** Start RECORDED DATA **
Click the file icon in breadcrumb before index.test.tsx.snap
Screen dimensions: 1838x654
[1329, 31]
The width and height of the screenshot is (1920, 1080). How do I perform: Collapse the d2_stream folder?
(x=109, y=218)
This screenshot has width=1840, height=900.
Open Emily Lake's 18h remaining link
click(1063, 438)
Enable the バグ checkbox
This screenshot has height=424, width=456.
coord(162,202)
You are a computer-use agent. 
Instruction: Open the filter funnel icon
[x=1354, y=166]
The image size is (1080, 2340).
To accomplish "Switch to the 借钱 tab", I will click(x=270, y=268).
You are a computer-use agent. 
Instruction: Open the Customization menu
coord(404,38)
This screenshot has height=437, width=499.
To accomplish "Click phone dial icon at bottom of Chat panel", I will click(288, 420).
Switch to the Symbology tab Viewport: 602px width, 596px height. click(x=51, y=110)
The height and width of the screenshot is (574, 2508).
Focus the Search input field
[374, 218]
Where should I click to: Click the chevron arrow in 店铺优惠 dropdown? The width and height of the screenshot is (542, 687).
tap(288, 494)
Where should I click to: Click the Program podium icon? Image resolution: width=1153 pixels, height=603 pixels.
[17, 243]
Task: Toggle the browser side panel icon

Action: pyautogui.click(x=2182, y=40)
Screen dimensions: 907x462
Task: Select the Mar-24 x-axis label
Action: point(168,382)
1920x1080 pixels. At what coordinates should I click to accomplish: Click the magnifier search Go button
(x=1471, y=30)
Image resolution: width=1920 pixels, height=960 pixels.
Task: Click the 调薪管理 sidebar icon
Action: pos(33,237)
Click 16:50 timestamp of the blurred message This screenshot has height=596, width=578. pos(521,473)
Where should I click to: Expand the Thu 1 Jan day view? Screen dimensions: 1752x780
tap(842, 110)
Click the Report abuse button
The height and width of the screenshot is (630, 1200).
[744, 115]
** End RECORDED DATA **
WHAT IS EXPECTED: Rewrite the lines of the records above as a JSON list of strings, starting at the line containing "This screenshot has width=1840, height=900." and ending at the line containing "Switch to the Symbology", with one string per line and no blank lines.

ANSWER TO THE PROBLEM:
[
  "This screenshot has width=1840, height=900.",
  "Open Emily Lake's 18h remaining link",
  "click(1063, 438)",
  "Enable the バグ checkbox",
  "This screenshot has height=424, width=456.",
  "coord(162,202)",
  "You are a computer-use agent. ",
  "Instruction: Open the filter funnel icon",
  "[x=1354, y=166]",
  "The image size is (1080, 2340).",
  "To accomplish \"Switch to the 借钱 tab\", I will click(x=270, y=268).",
  "You are a computer-use agent. ",
  "Instruction: Open the Customization menu",
  "coord(404,38)",
  "This screenshot has height=437, width=499.",
  "To accomplish \"Click phone dial icon at bottom of Chat panel\", I will click(288, 420).",
  "Switch to the Symbology tab Viewport: 602px width, 596px height. click(x=51, y=110)"
]